Masaki Kobayashi's 'Kwaidan' Horror Films Are Horrifically Beautiful
The anthology or portmanteau horror film has been a popular variant within the horror genre for many years. Britain’s Ealing Studios introduced the format with their multi-director effort Dead of Night (1945) and the British production company Amicus made the format their own during the 1960s and 1970s, producing titles such as The House That Dripped Blood (Peter Duffell, 1971) and Asylum (Roy Ward Baker, 1972).
Perhaps less well known to Western portmanteau horror film fans is an impressive Japanese take on the format, Masaki Kobayashi’s Kwaidan (1964). Unlike the portmanteau horror films produced by the likes of Amicus, Kwaidan does not feature a wraparound framing device that connects each story in some way: each story is presented as being distinct from the others. Two formal commonalities that the stories do share are the onscreen title text that appears just as they are beginning and the presence of an unseen narrator who informs viewers of each tale’s basic premise.

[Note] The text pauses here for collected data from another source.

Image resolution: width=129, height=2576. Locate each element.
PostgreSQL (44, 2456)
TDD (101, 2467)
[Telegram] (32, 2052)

While there are no major spoilers revealed below, it is, of course, necessary to discuss some aspects of each episode’s storyline in order to offer some indication of what they’re about. However, I appreciate that these kinds of twist in the tale-style stories are best enjoyed without any prior knowledge of their content. The next two paragraphs will therefore give a quick critical overview of the film for those who might not want to read the more detailed assessment that follows.
Kwaidan features four haunting tales that are set mostly in ancient Japan. It’s an expensive looking production that features brilliant art direction: sumptuous period costumes, exquisite lighting strategies, and a number of highly stylized studio sets that stand in for both interior and exterior diegetic locations. The film’s convincingly acted stories unfold in a mannered and unrushed way, which results in a lengthy running time of 183 minutes. However, Kwaidan‘s content is so engrossing and mesmerizing that clock watching will be the last thing on your mind when viewing this film.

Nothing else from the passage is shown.